La centralità degli argomenti di marketing è fondata su tre aspetti salienti:

  • la mission, ovvero la “dichiarazione di intenti”, lo scopo ultimo di un’impresa od organizzazione, nonché la giustificazione della sua esistenza. Solitamente la mission viene determinata dalla risposta, in un unico motto, a tre domande: chi siamo? Cosa vogliamo fare? E perché lo facciamo?
  • la vision, utilizzata nella gestione strategica del marketing aziendale, ed atta ad indicare ipotetici scenari futuri che possano rispecchiare i valori, gli ideali e le aspirazioni degli obiettivi determinati e delle azioni prefissate. Nel management aziendale, la vision delinea inoltre gli obiettivi di lungo termine e l’interpretazione del ruolo dell’azienda nel contesto economico e sociale al quale essa si rivolge;
  • la promise, ovvero la promessa che l’organizzazione o l’azienda citano per il raggiungimento di un intento comune con il consumatore del prodotto o servizio.
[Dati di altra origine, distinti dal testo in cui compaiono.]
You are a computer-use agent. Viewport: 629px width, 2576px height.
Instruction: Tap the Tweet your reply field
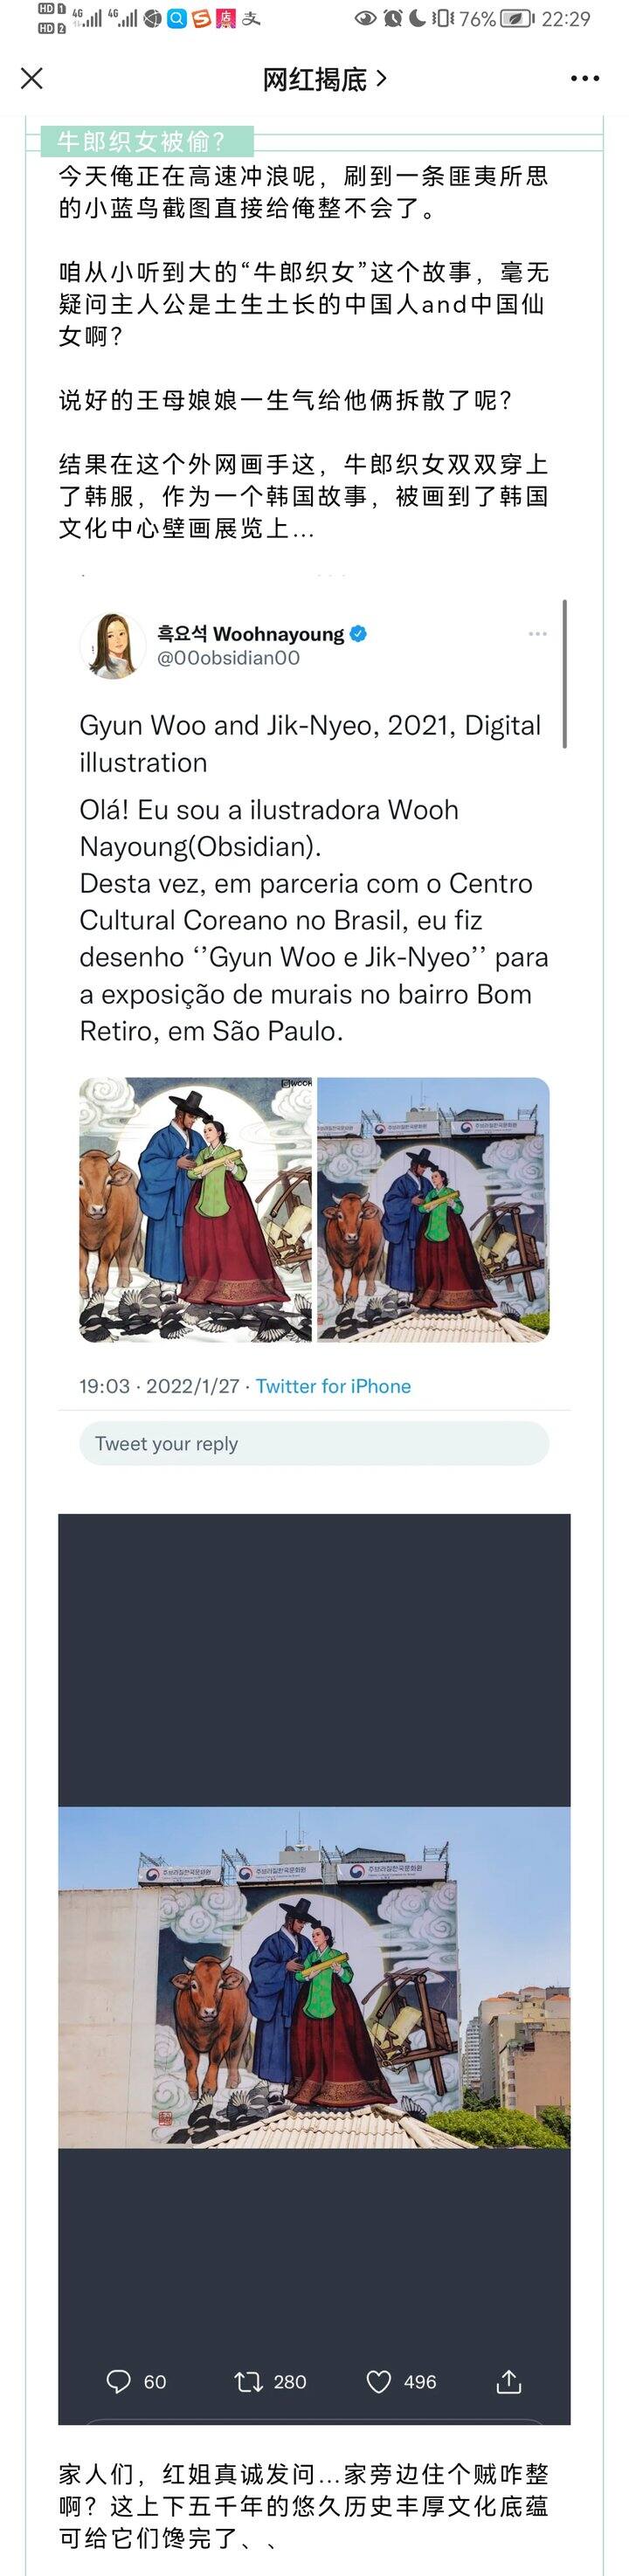(314, 1443)
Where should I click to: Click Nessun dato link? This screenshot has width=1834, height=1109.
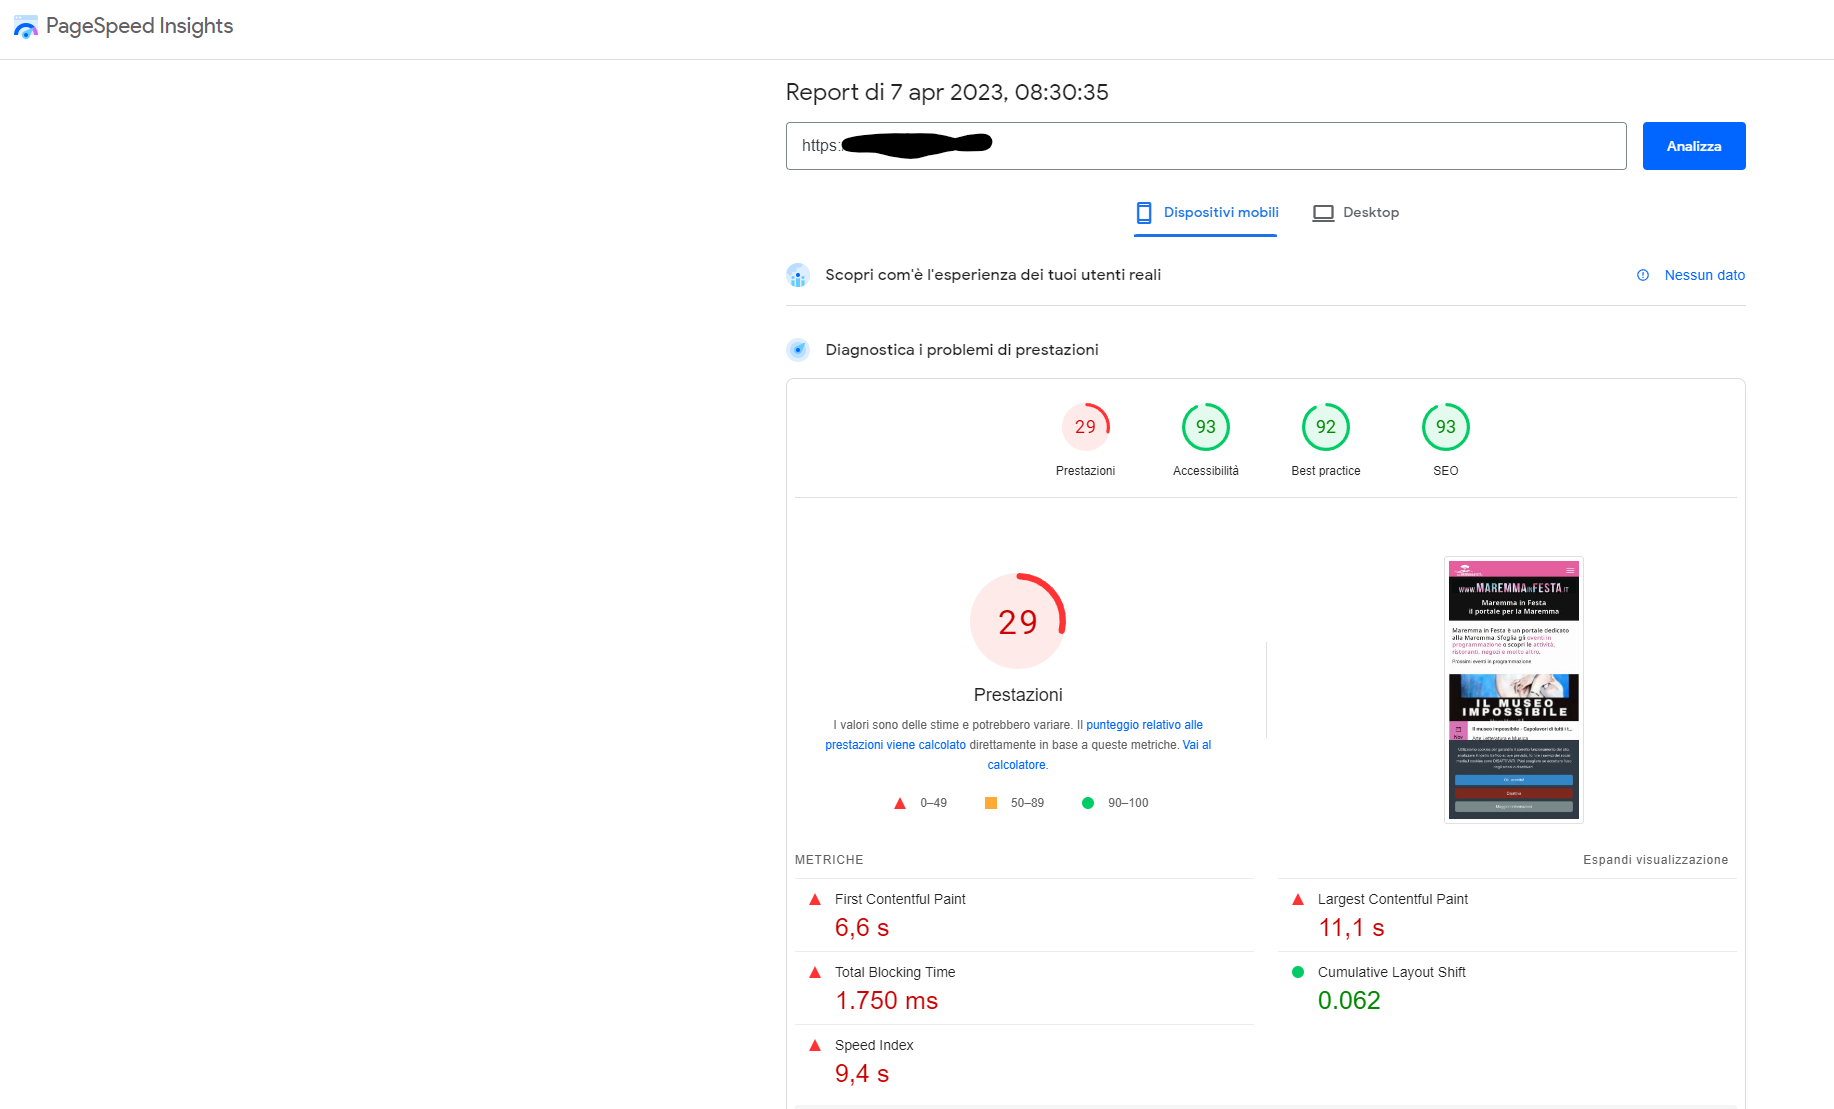click(1704, 275)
Questa dinamica è fondamentale perché costituirà le basi sulle quali verranno erette le dinamiche del rapporto. La promise si esprime nell’unione di mission e vision aziendali mediante la comunicazione. 

Il processo di chiarimento e definizione di valori, missione e visione aziendale inizia con la creazione di un team di progettazione che deve avere al suo interno i rappresentanti di tutti i settori dell’organizzazione.

Il processo prevede le seguenti fasi:

  • individuare i valori condivisi: Robert Haas, presidente e amministratore delegato della Levi Straus afferma che ”I valori di un’azienda, ciò per cui essa esiste, quello in cui crede chi ci lavora, sono fondamentali per il suo successo competitivo. In realtà, sono loro che guidano l’azienda”;
  • esaminare il contesto attuale: per poter progettare il futuro, occorre avere le idee chiare sullo stato attuale dell’organizzazione, dei suoi prodotti, mercati, tecnologie, competenze, risorse. Si può anche partire dall’analisi storica dell’organizzazione per riscoprire lo spirito e l’energia dei fondatori, per passare poi ad analizzare le opportunità e i pericoli, i punti di forza e le aree di miglioramento, il contesto sociale, culturale e politico e concludere con un’approfondita analisi del bi-sogni dei clienti;
  • definire la mission:  essa, come detto sopra, determina in modo univoco il valore aggiunto di un’organizzazione, differenziandola dalle altre;
  • creare una vision: la visione, come suddetto, è l’immagine consapevole di ciò che vogliamo essere e creare nel futuro. Essa pertanto costituisce la guida per le scelte e le decisioni di ogni giorno e nella collettività interna; come ci ricorda Nikos Kazantsakis, scrittore e poeta greco del primo novecento, che afferma: “Credendo appassionatamente a qualcosa che ancora non esiste, lo creiamo. Quello che non esiste è tutto ciò che non abbiamo desiderato a sufficienza”.
  • realizzare la visione. Si tratta di portare i risultati del processo nella realtà quotidiana, andando a definire con chiarezza sia le capacità e i comportamenti coerenti con i valori, la missione e la visione che abbiamo definito, sia quelli con essi incoerenti. Un’attenta progettazione aziendale verte anzitutto sulla sua cultura e sui suoi sistemi operativi, coinvolgendo tutte le risorse nell’implementazione di precisi piani di azione mirati a realizzare la visione in tutti gli aspetti della vita aziendale, interna ed esterna.

Negli Uffizi

Nel video, trailer del film “La zuppa del demonio” di Davide Ferrario, il rapporto tra autorità, potere, industria ed economia, offre alcuni temi culturali per introdurre l’analisi dell’architettura aziendale che ha segnato l’intero ‘900.

 

Come abbiamo già avuto modo di approfondire, nella OST (Open Space Technology, quella vera, che esime dagli “open space” intesi come meri “spazi aperti”) l’impiego di capacità e competenze organizzative, gestionali e tecniche viene messo al centro dell’azienda, tradizionalmente negli uffici l’architettura degli spazi aziendali argomenta in merito alla centralizzazione della proprietà e della direzione.

 

In effetti, il termine stesso di “ufficio” indica il dovere, il compito inerente alla funzione o alla mansione esercitata, alla carica o al posto ricoperti. Precedentemente esisteva il “gabinetto”, inteso nel significato originario del termine come un piccolo locale adibito ad uso personale, alla stregua di un ufficio, solitamente utilizzato per colloqui riservati o per il ricevimento di ospiti.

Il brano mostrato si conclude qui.